**STORED DATA**
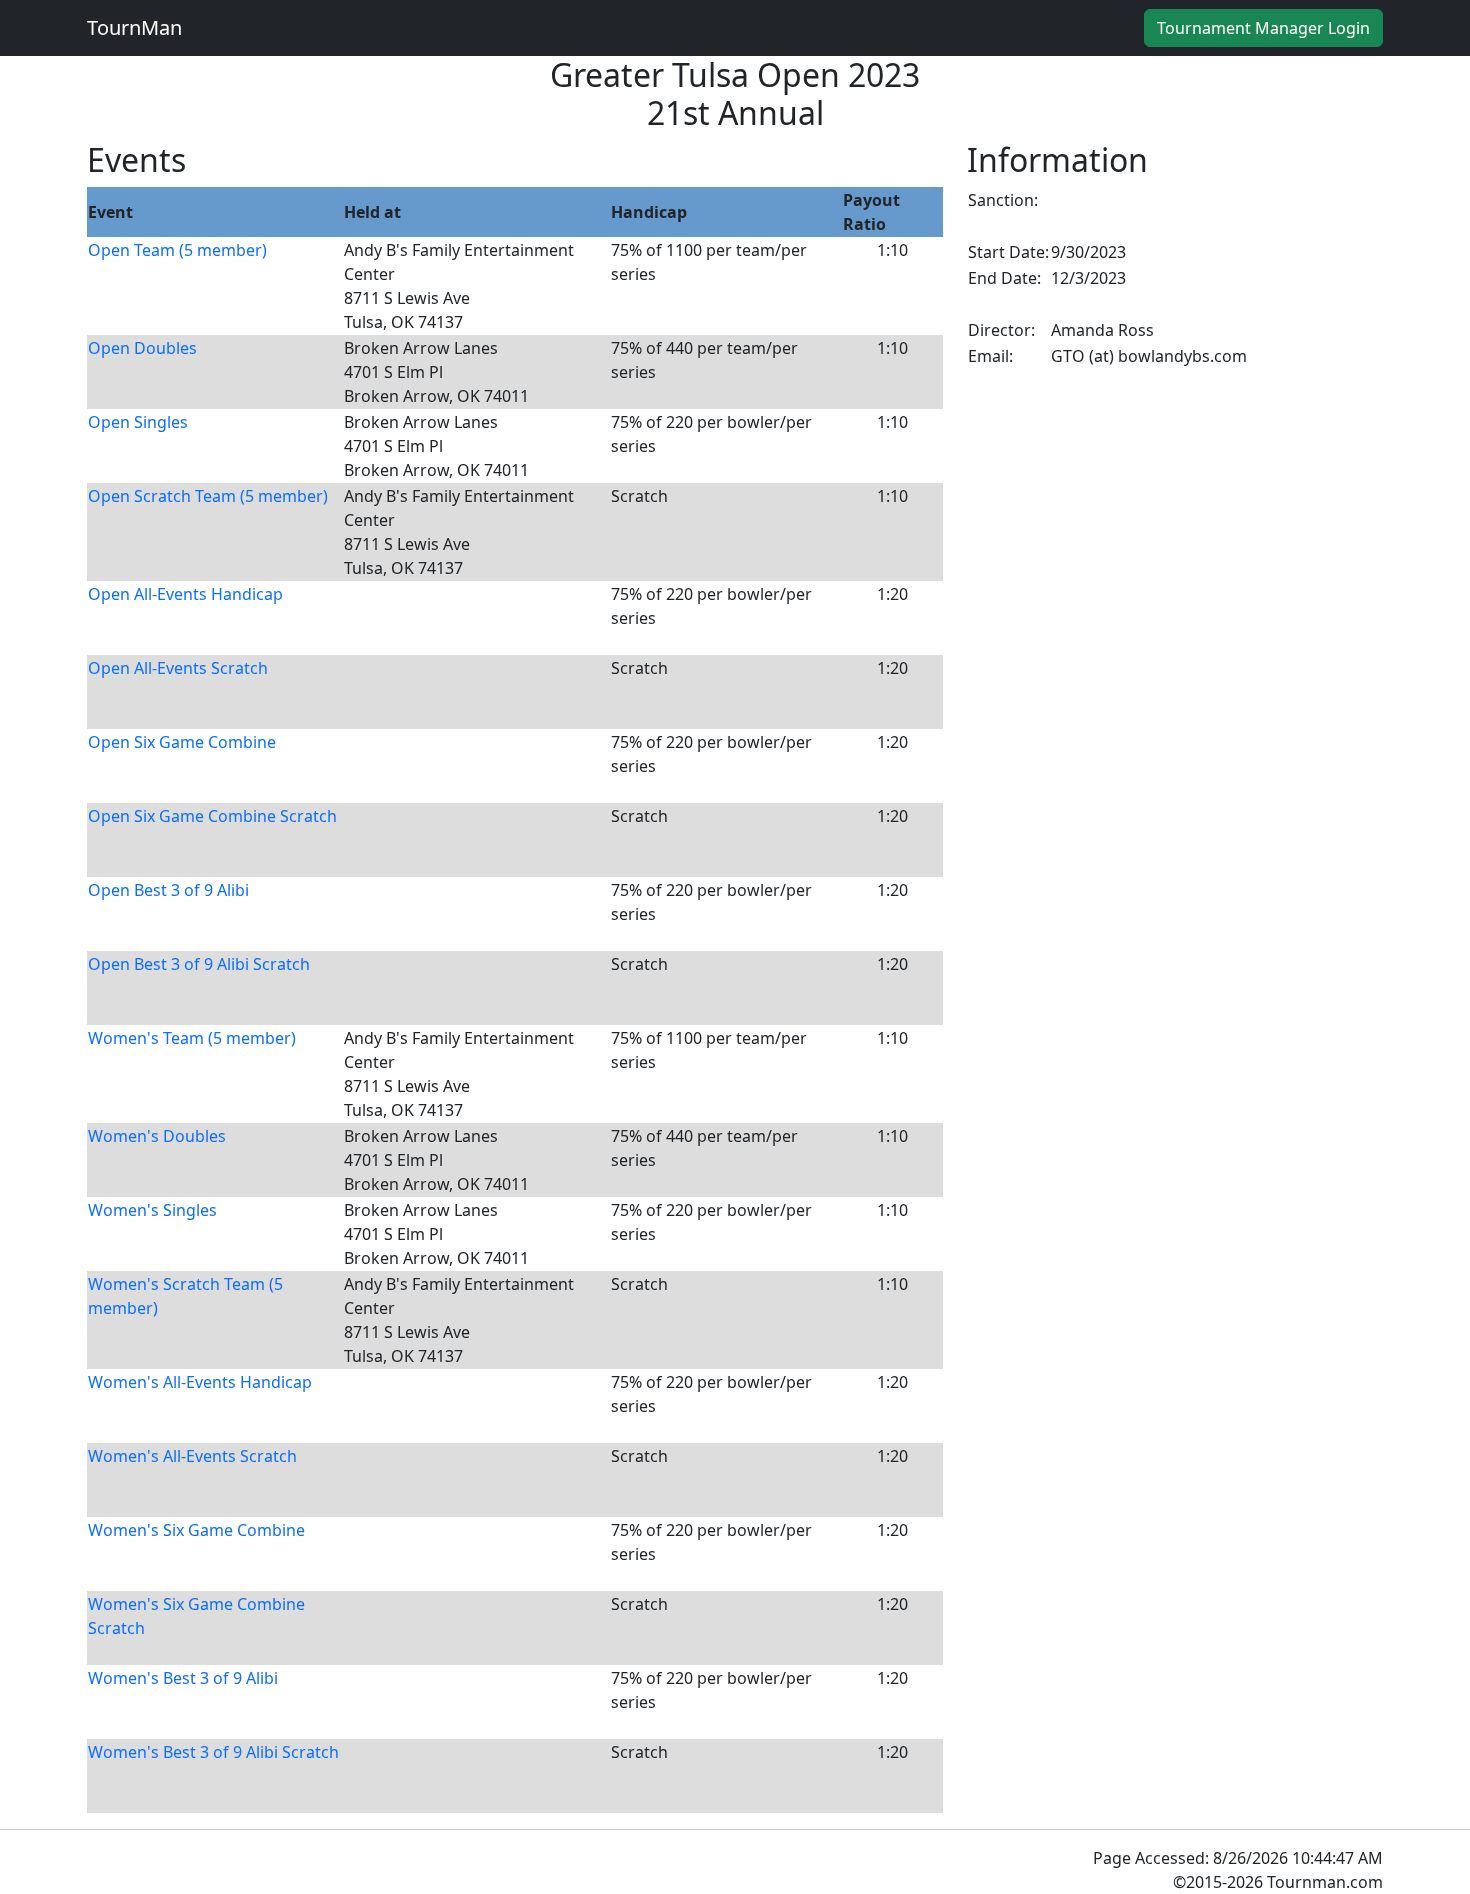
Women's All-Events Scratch (192, 1456)
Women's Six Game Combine (196, 1530)
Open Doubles (142, 348)
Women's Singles (152, 1210)
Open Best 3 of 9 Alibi (168, 890)
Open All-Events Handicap (185, 594)
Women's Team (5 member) (192, 1038)
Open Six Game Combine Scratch (212, 816)
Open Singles (138, 422)
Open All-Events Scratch (178, 668)
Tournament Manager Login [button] (1263, 28)
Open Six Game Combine (182, 742)
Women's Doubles (157, 1136)
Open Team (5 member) (177, 250)
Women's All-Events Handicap (200, 1382)
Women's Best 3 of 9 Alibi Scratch (213, 1752)
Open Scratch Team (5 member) (208, 496)
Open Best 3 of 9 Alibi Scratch (199, 964)
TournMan (134, 27)
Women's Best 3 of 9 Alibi (183, 1678)
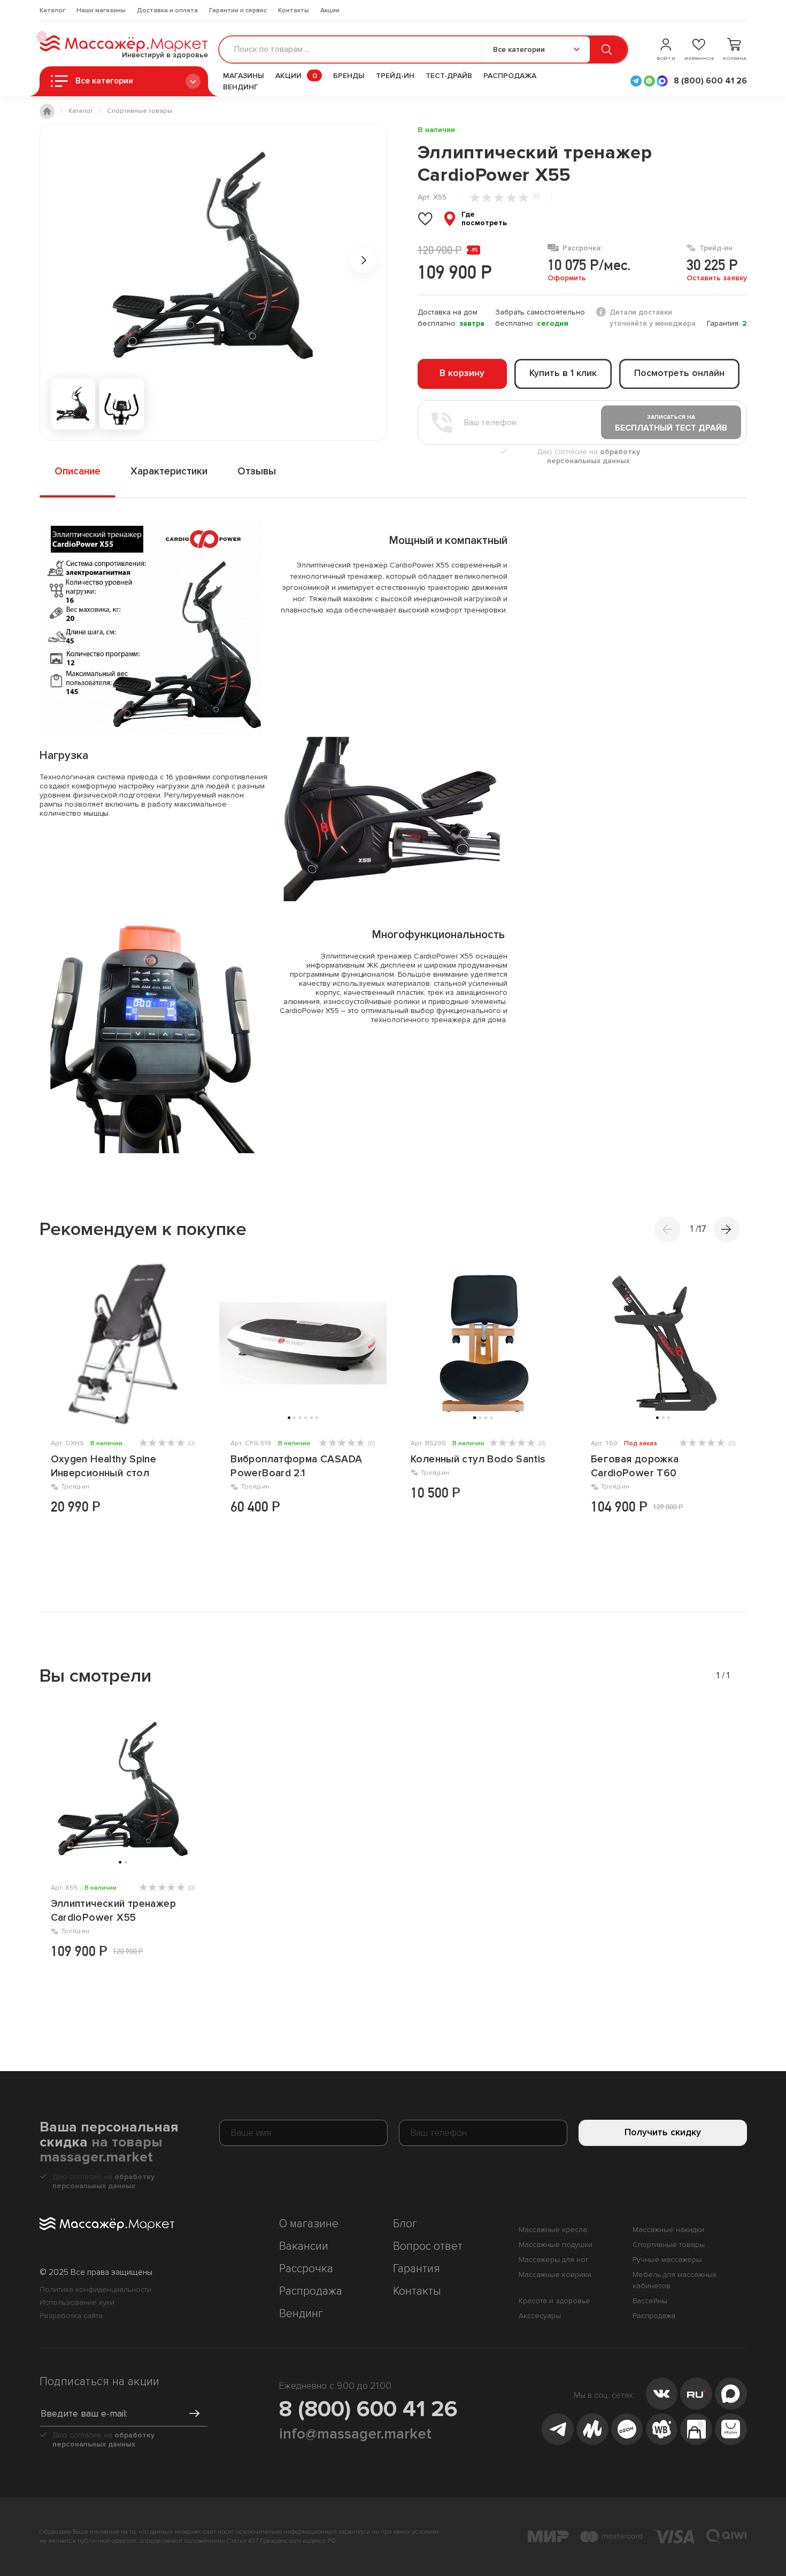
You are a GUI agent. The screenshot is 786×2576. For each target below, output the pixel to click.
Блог (405, 2223)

**ASSIGNMENT**
Wherever the string "Alibi" is found in the entries, copy the line it sits in.

**EXERCISE RESPONSE**
Open Best 3 of 9 Alibi (168, 890)
Women's Best 3 of 9 Alibi Scratch (213, 1752)
Open Best 3 of 9 Alibi Scratch (199, 964)
Women's Best 3 of 9 Alibi (183, 1678)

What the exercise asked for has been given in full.